[Stored data entries]
★ ★ ★

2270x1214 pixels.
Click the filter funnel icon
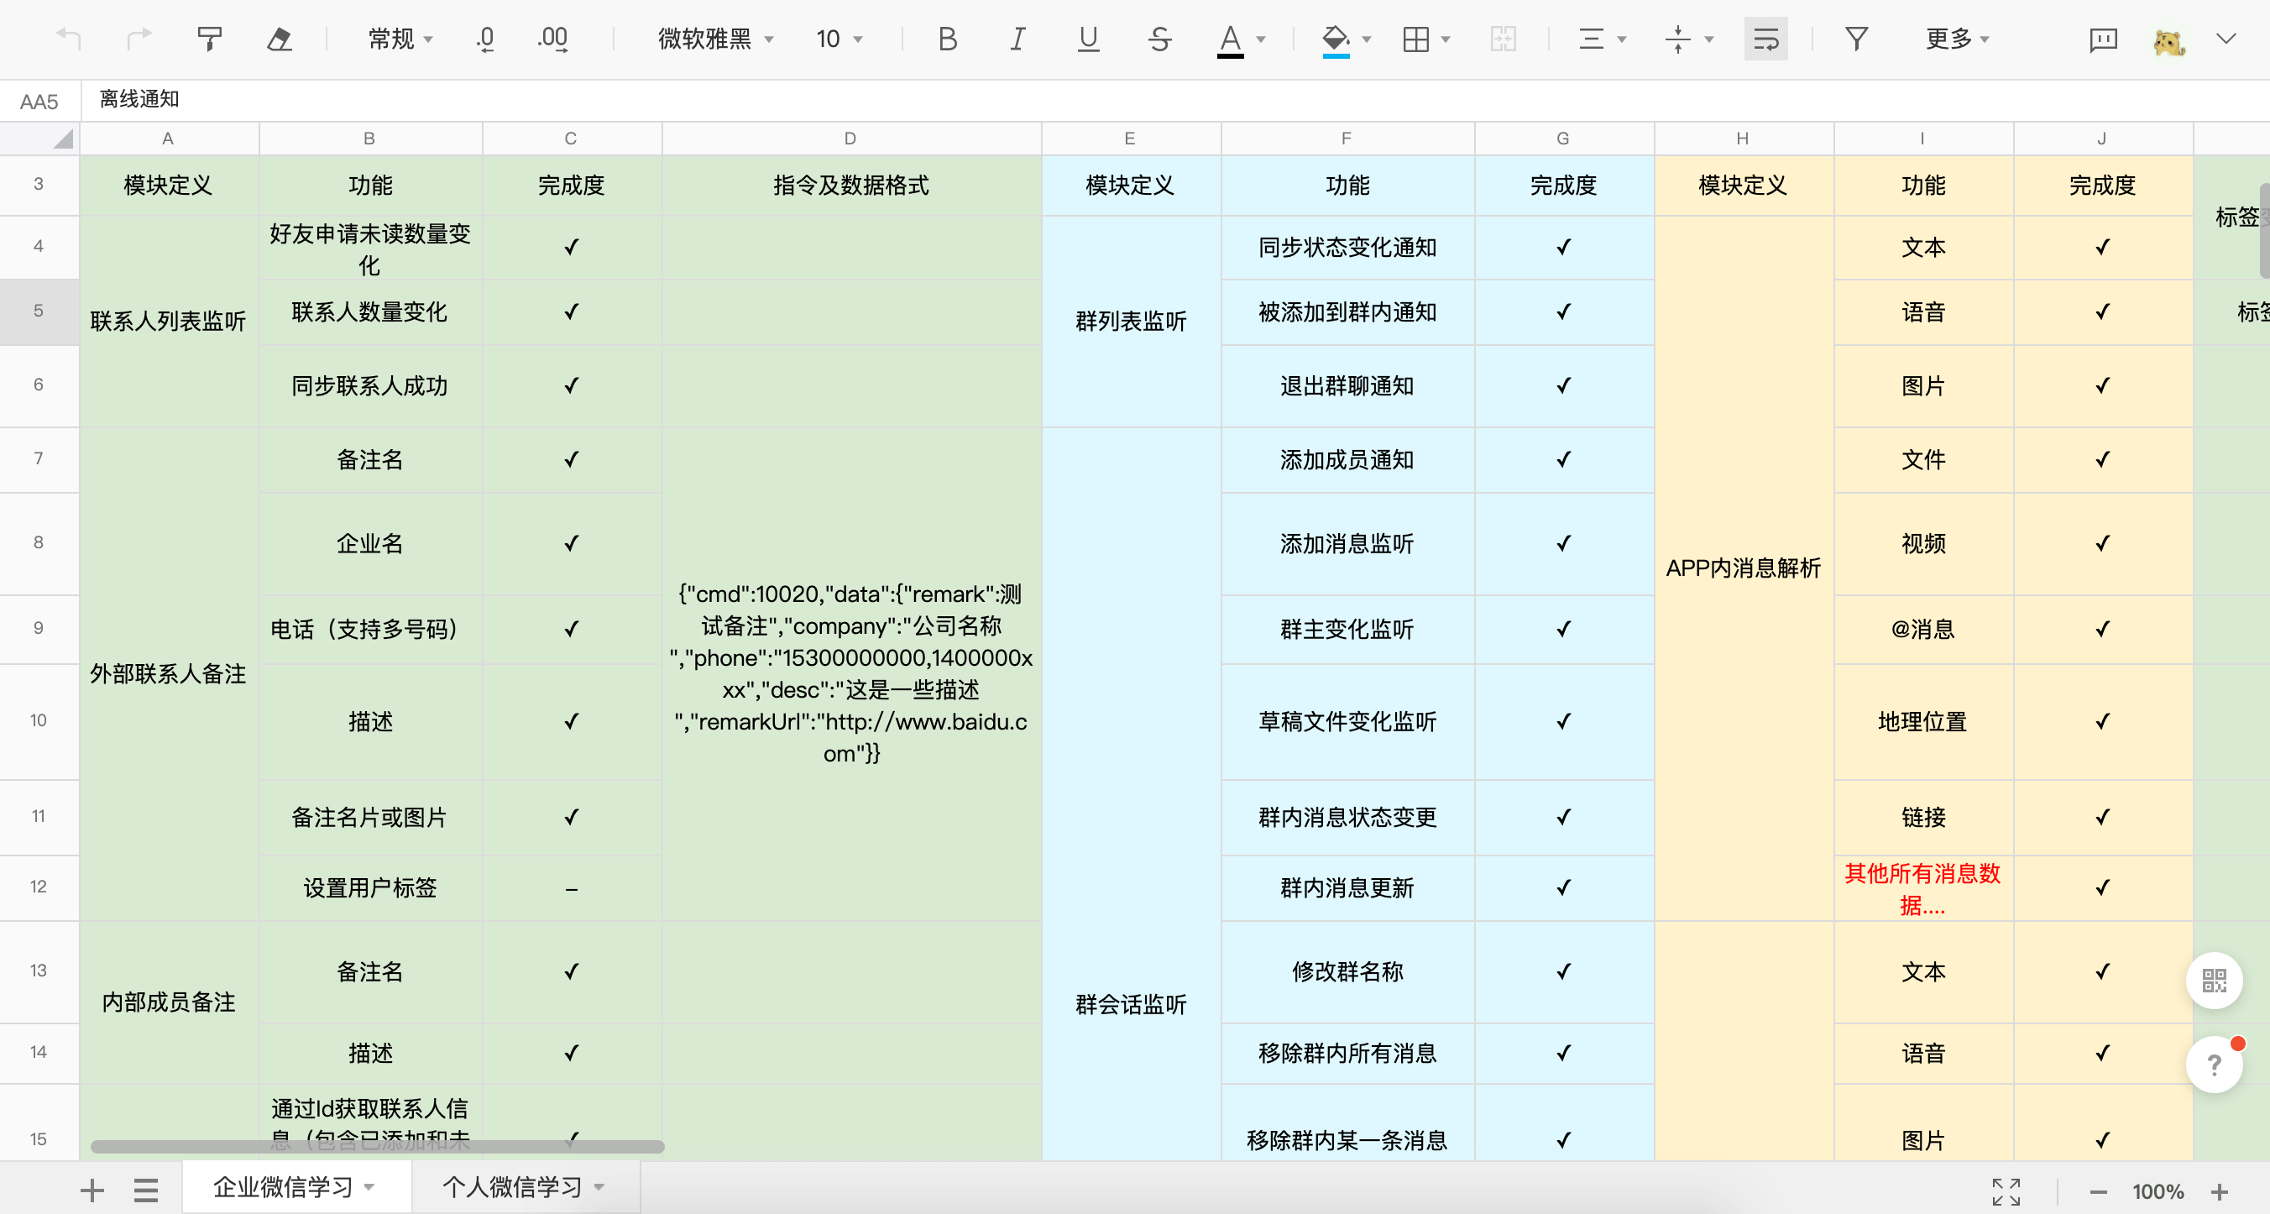(1856, 39)
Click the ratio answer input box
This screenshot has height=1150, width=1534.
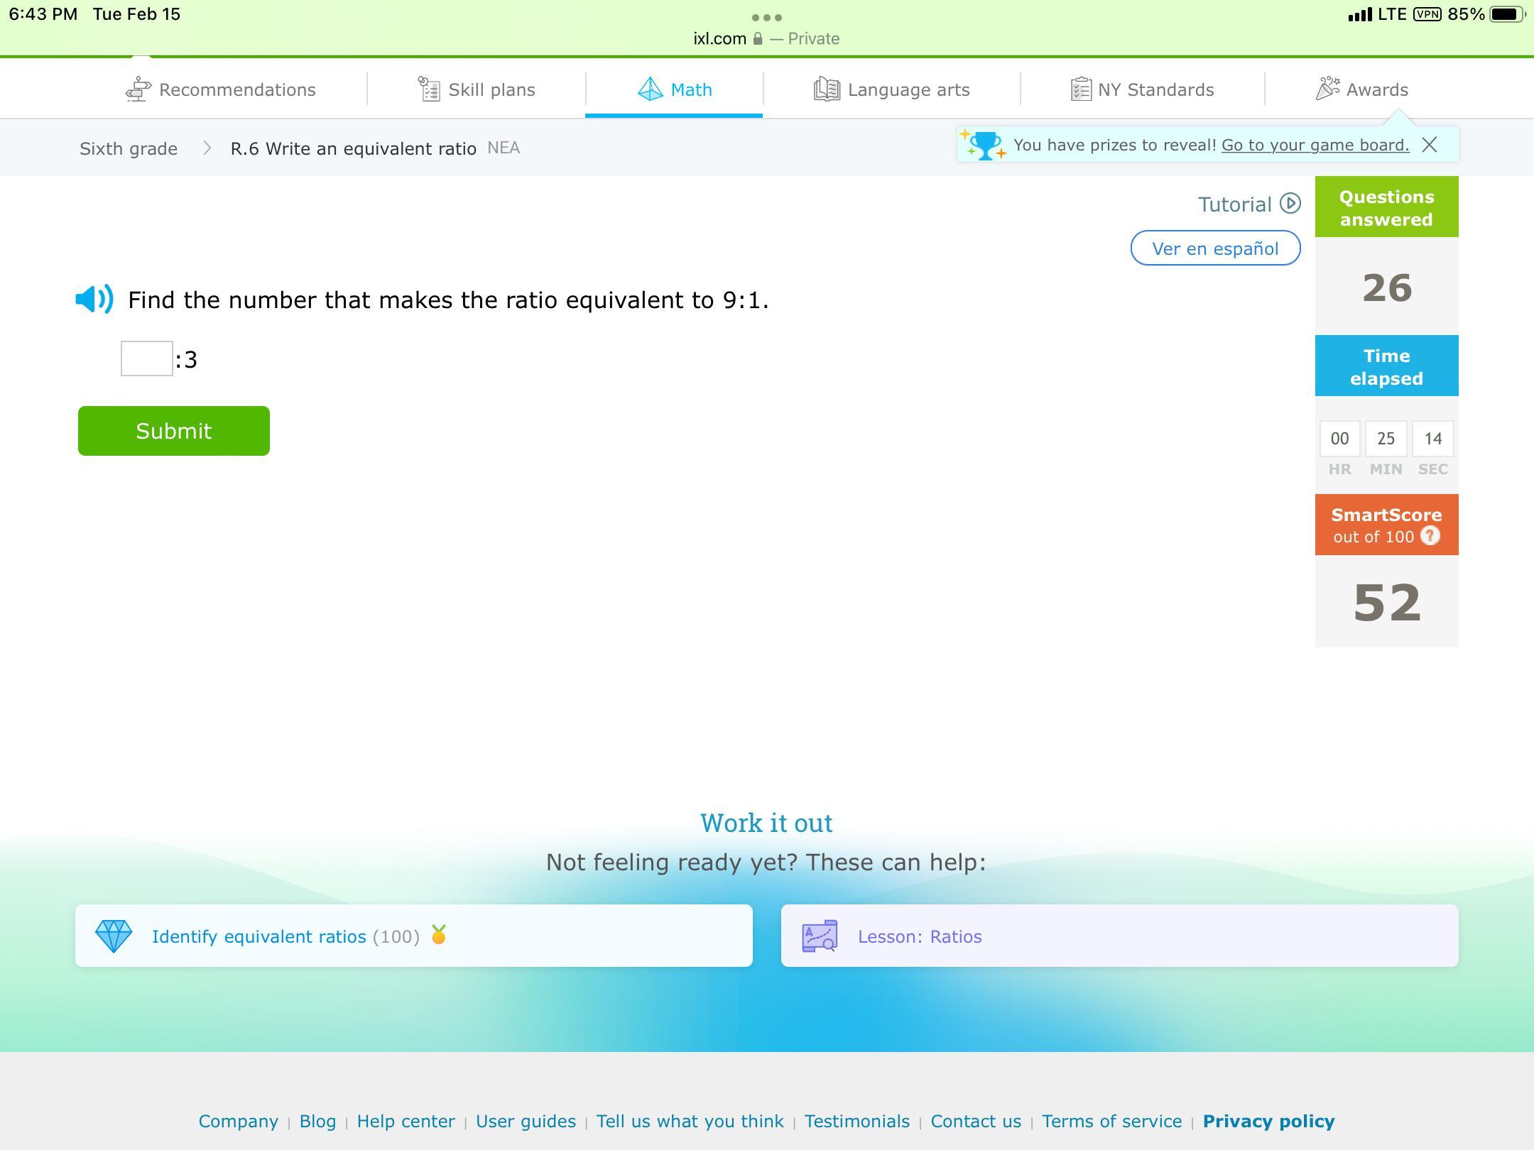point(146,358)
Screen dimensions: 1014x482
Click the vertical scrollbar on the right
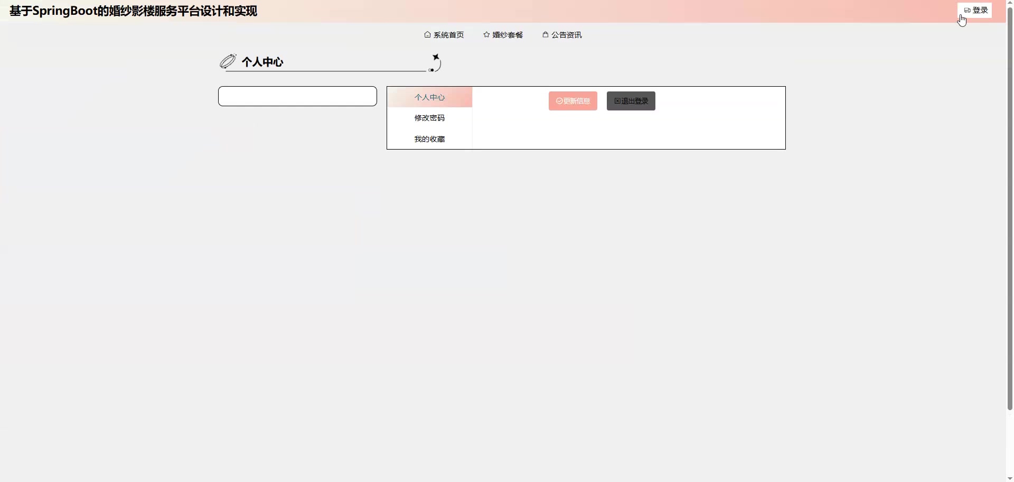click(x=1009, y=211)
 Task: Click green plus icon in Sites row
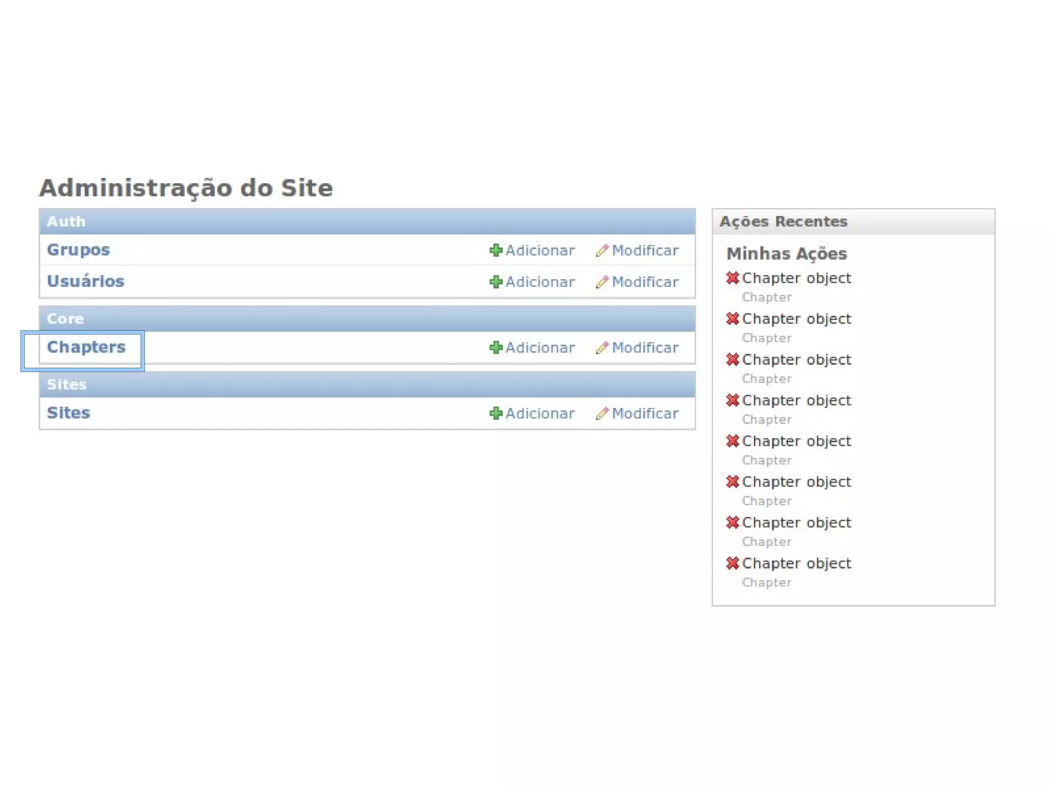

★ ★ ★

◆ **Aim of the task**
Skipping all images, print the data above a second time exactly.

◆ **Answer box**
2270x1214 pixels.
Click the filter funnel icon
(1856, 39)
Click the ratio answer input box
This screenshot has height=1150, width=1534.
point(146,358)
Screen dimensions: 1014x482
Click the vertical scrollbar on the right
click(x=1009, y=211)
 Task: Click green plus icon in Sites row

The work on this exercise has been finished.